EXERCISE DIRECTIONS: Every entry below is to be retyped exactly as it stands.

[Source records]
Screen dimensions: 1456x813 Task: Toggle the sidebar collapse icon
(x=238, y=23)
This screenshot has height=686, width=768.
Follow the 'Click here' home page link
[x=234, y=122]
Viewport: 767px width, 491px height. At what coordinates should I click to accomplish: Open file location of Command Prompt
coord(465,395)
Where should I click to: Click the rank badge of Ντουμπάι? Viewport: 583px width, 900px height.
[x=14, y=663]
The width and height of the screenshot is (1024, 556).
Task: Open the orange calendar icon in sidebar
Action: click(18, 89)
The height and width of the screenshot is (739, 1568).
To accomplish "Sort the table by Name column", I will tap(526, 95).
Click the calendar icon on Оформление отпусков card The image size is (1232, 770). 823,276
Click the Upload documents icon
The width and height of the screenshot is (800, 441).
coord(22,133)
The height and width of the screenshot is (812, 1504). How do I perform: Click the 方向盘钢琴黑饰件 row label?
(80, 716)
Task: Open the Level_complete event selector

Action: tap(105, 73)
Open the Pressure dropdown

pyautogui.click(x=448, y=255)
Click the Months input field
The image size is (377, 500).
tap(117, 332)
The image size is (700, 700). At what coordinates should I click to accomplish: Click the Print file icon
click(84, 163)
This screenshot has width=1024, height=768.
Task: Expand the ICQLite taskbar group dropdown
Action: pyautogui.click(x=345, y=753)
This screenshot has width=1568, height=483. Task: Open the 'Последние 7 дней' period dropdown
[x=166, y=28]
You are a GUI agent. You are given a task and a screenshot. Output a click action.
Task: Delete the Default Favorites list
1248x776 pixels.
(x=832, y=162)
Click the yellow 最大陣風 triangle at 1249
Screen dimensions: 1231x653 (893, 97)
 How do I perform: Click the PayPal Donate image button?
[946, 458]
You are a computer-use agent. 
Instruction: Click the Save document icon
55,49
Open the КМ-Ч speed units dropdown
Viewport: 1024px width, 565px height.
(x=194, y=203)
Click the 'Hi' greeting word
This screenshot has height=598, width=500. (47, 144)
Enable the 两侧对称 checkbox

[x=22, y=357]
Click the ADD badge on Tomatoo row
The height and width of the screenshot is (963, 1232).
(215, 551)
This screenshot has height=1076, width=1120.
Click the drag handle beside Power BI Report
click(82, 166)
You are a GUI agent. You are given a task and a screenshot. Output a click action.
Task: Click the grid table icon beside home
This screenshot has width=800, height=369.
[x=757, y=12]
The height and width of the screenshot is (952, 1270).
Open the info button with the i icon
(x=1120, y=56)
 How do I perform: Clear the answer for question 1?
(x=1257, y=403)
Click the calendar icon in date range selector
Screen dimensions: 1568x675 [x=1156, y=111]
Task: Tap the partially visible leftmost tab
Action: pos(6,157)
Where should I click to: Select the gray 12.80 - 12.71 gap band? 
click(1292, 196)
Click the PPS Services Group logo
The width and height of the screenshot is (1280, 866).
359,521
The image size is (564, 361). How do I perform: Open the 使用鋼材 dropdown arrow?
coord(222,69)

SOLVED PROBLEM:
Screen dimensions: 1456x813 Task: Toggle the sidebar collapse icon
(x=238, y=23)
This screenshot has height=686, width=768.
Follow the 'Click here' home page link
[x=234, y=122]
Viewport: 767px width, 491px height. At what coordinates should I click to accomplish: Open file location of Command Prompt
coord(465,395)
Where should I click to: Click the rank badge of Ντουμπάι? Viewport: 583px width, 900px height.
[x=14, y=663]
The width and height of the screenshot is (1024, 556).
Task: Open the orange calendar icon in sidebar
Action: click(18, 89)
The height and width of the screenshot is (739, 1568).
To accomplish "Sort the table by Name column", I will tap(526, 95).
Click the calendar icon on Оформление отпусков card The image size is (1232, 770). 823,276
Click the Upload documents icon
The width and height of the screenshot is (800, 441).
coord(22,133)
The height and width of the screenshot is (812, 1504). How do I perform: Click the 方向盘钢琴黑饰件 row label?
(80, 716)
Task: Open the Level_complete event selector

Action: tap(105, 73)
Open the Pressure dropdown

pyautogui.click(x=448, y=255)
Click the Months input field
The image size is (377, 500).
tap(117, 332)
The image size is (700, 700). At what coordinates should I click to accomplish: Click the Print file icon
click(84, 163)
This screenshot has width=1024, height=768.
Task: Expand the ICQLite taskbar group dropdown
Action: pyautogui.click(x=345, y=753)
This screenshot has width=1568, height=483. Task: Open the 'Последние 7 дней' period dropdown
[x=166, y=28]
You are a GUI agent. You are given a task and a screenshot. Output a click action.
Task: Delete the Default Favorites list
1248x776 pixels.
(x=832, y=162)
Click the yellow 最大陣風 triangle at 1249
Screen dimensions: 1231x653 (893, 97)
 How do I perform: Click the PayPal Donate image button?
[946, 458]
You are a computer-use agent. 
Instruction: Click the Save document icon
55,49
Open the КМ-Ч speed units dropdown
Viewport: 1024px width, 565px height.
(x=194, y=203)
Click the 'Hi' greeting word
This screenshot has height=598, width=500. (47, 144)
Enable the 两侧对称 checkbox

[x=22, y=357]
Click the ADD badge on Tomatoo row
The height and width of the screenshot is (963, 1232).
(215, 551)
This screenshot has height=1076, width=1120.
Click the drag handle beside Power BI Report
click(82, 166)
You are a GUI agent. You are given a task and a screenshot. Output a click action.
Task: Click the grid table icon beside home
This screenshot has width=800, height=369.
[x=757, y=12]
The height and width of the screenshot is (952, 1270).
Open the info button with the i icon
(x=1120, y=56)
 How do I perform: Clear the answer for question 1?
(x=1257, y=403)
Click the calendar icon in date range selector
Screen dimensions: 1568x675 [x=1156, y=111]
Task: Tap the partially visible leftmost tab
Action: pos(6,157)
Where should I click to: Select the gray 12.80 - 12.71 gap band? 
click(1292, 196)
Click the PPS Services Group logo
The width and height of the screenshot is (1280, 866).
359,521
The image size is (564, 361). How do I perform: Open the 使用鋼材 dropdown arrow?
coord(222,69)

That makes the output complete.